## WHAT TO DO
Look in the listing below for the line that has "You are a GUI", then return it and each following line up to and including the one with "Click the +6", exactly and without pictures.

## SUPPLIED ENTRIES

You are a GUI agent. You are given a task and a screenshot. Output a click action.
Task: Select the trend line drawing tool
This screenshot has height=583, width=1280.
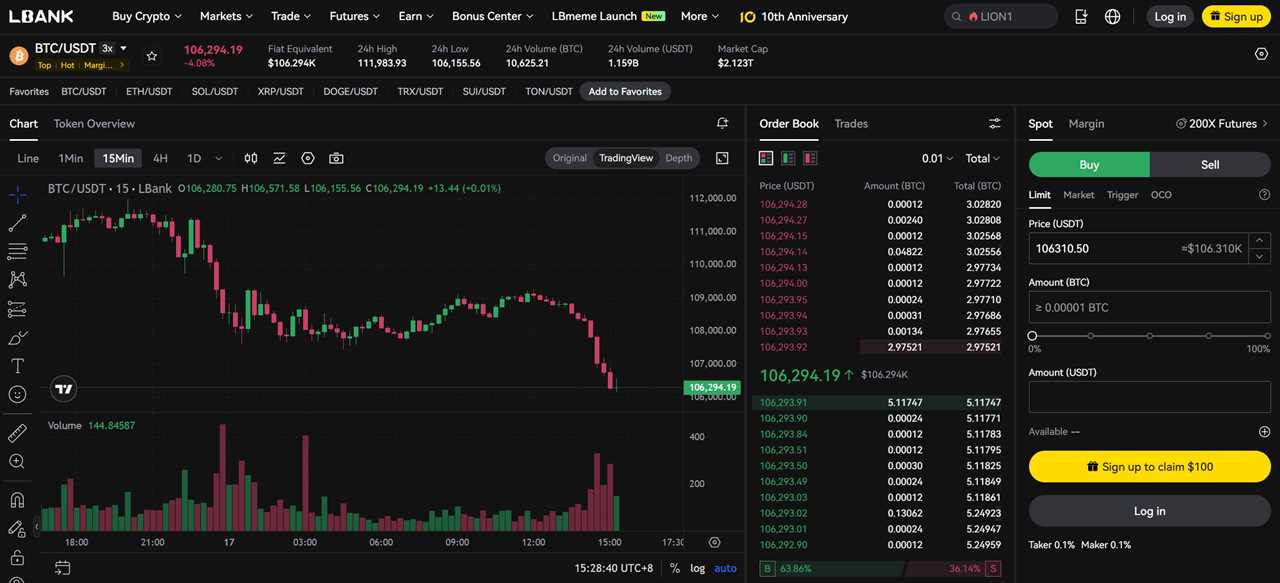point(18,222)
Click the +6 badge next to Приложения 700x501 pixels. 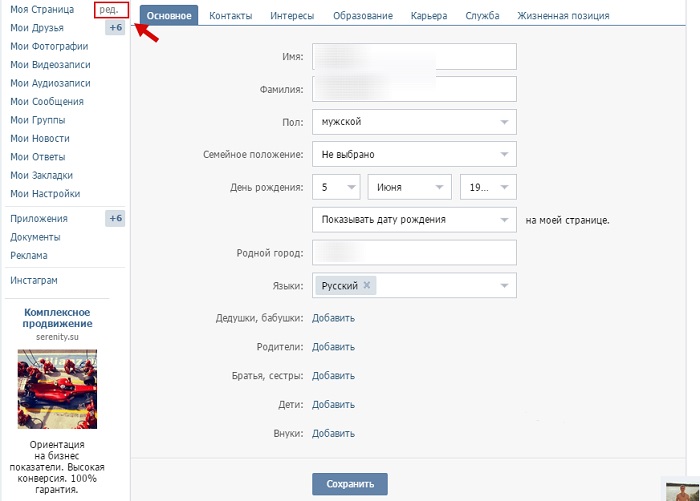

* * *

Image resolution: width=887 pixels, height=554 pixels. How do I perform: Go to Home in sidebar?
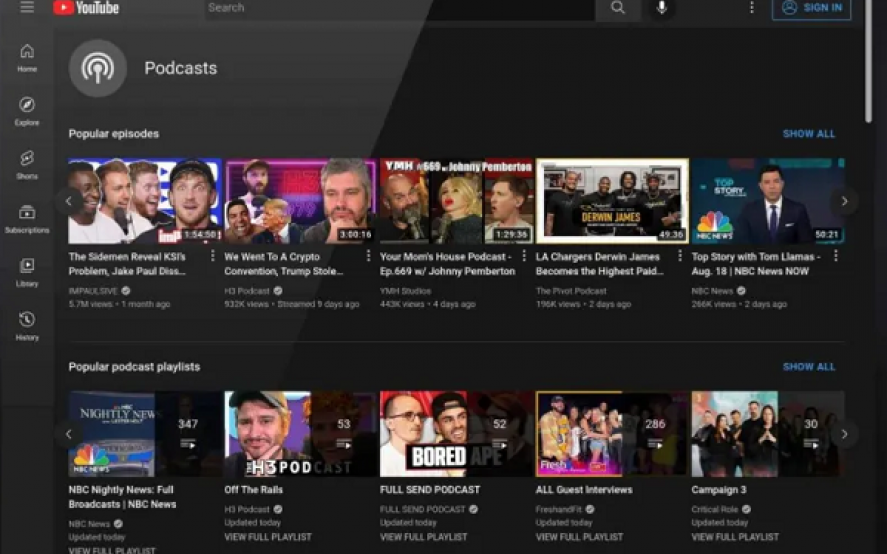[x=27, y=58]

* * *

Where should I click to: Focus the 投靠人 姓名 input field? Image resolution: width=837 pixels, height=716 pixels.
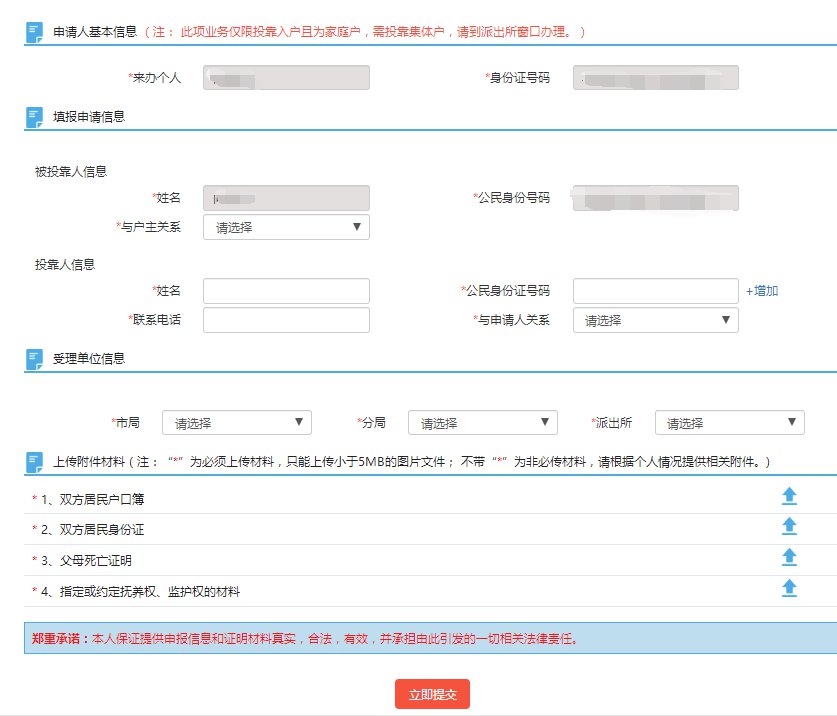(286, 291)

## WRITTEN SOLUTION
You are a GUI agent. You are given a task and a screenshot. Output a click action.
Task: Select the trend line drawing tool
This screenshot has height=583, width=1280.
point(18,222)
Click the +6 badge next to Приложения 700x501 pixels. 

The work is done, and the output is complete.